José Ferreira , Visão online

Sempre o dinheiro, sempre o lucro, troca-se uma ou várias vidas por uns milhares de euros. Que espécie de ser humano consegue vislumbrar nestes esquemas formas de negócio?

Chocado. Absolutamente chocado.

A brutalidade do crime violento já não me admira.

A falta de escrúpulos dos burlões da internet já não me surpreende.

A falta de moralidade dos corruptos já não me assombra.

O pouco valor que cada vez mais se dá à vida humana… assusta-me!

A tragédia de Essex, no sul de Inglaterra, que contabiliza 39 mortos encontrados no interior de um contentor de transporte, é apenas o mais recente exemplo da ganancia humana.

Vivemos no século de todos os avanços tecnológicos, de todas as descobertas científicas, de todas as lutas pela igualdade e universalidade de direitos, liberdades e garantias e não conseguimos erradicar nem combater eficazmente um dos crimes mais atrozes da humanidade: o tráfico de pessoas; que tantas vezes conduz à escravatura ou à morte das suas vítimas.

Não se tratando de criminalidade económica, na verdadeira aceção do conceito, é criminalidade com forte motivação económica, pois os lucros gerados anualmente por este tipo de crimes são na casa dos milhões de euros e as organizações criminosas que os praticam verdadeiras empresas multinacionais.

Trata-se de crime organizado e transnacional sem dúvida. A logística necessária para movimentar discretamente e em sigilo grandes quantidades de pessoas apenas está ao dispor de poderosas organizações criminosas internacionais, com bases de apoio e meios humanos e materiais em vários países, desde o país de origem ao país destino, em viagens que se fazem atravessando vários outros países, às vezes mesmo continentes.

Sempre o dinheiro, sempre o lucro, troca-se uma ou várias vidas por uns milhares de euros. Que espécie de ser humano consegue vislumbrar nestes esquemas formas de negócio?

As organizações criminosas, aproveitando-se do desespero de quem recorre as estas redes, por preços altíssimos e sempre a pré pagamento, garantem o transporte para o país destino, com a promessa de uma viagem rápido e sem transtornos. Contudo, as condições em que tal transporte é efetuado raramente cumprem os requisitos mínimos de higiene e salubridade e o resultado é, muitas vezes, igual ao ocorrido em Essex.
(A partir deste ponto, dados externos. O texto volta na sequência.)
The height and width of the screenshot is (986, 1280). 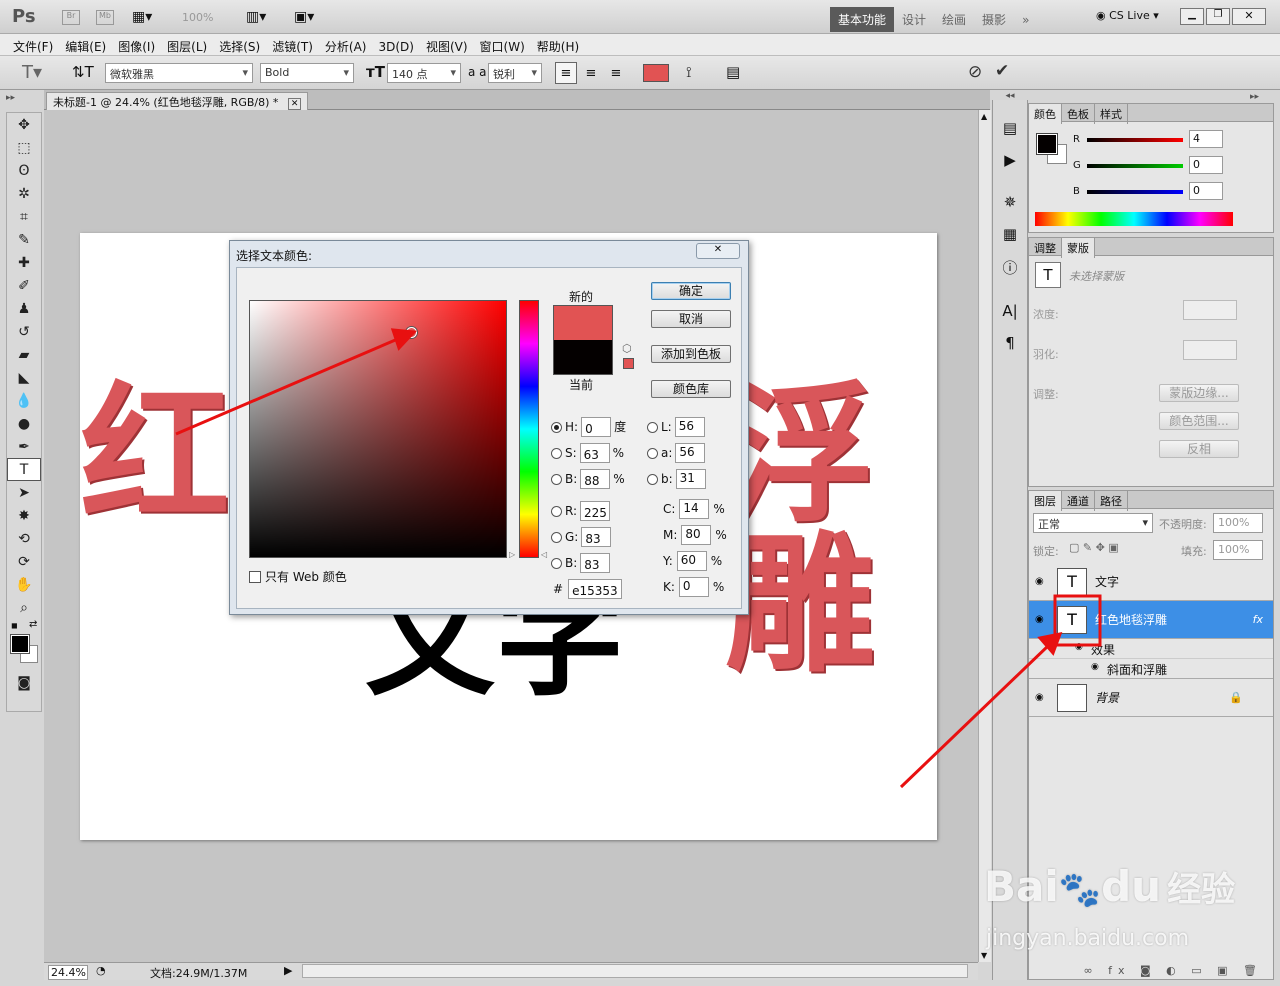 I want to click on arrow-to-color-field, so click(x=296, y=382).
Que não haja ilusões: as organizações criminosas não têm qualquer sentido ou objetivo humanitário ao oferecer e efetuar tais transportes. O objetivo é apenas um: o lucro, não importando de que forma. A prova está à vista, não muito longe daqui, no sul de Inglaterra.

A questão que me assola, e que deve preocupar todos nós, é que estes são os casos que são descobertos ou conhecidos. Quantos outros, cujas provas nunca chegam à luz do dia, aqueles em que as organizações têm tempo de fazer desaparecer os cadáveres, acontecerão anualmente?

O tráfico de pessoas é um negócio próspero. Fonte de rendimentos elevados, em que a equação risco x benefício tende a pender para o lado do benefício. A velha Europa, destino tão almejado por todos quantos apenas a vislumbram à distância e sem possibilidade de lhe acederam legalmente, tem de ser mais assertiva no combate.

Os grupos de trabalho para se discutir este fenómeno já não são suficientes. A partilha real de informação entre Estados Membros tem de ser uma prioridade; da mesma forma, a perda de todos os bens, lucros e ativos económicos das organizações criminosas uma realidade concreta e não apenas uma espécie de miragem legal, que está prevista em vários documentos legais e acordos, mas raramente se concretiza.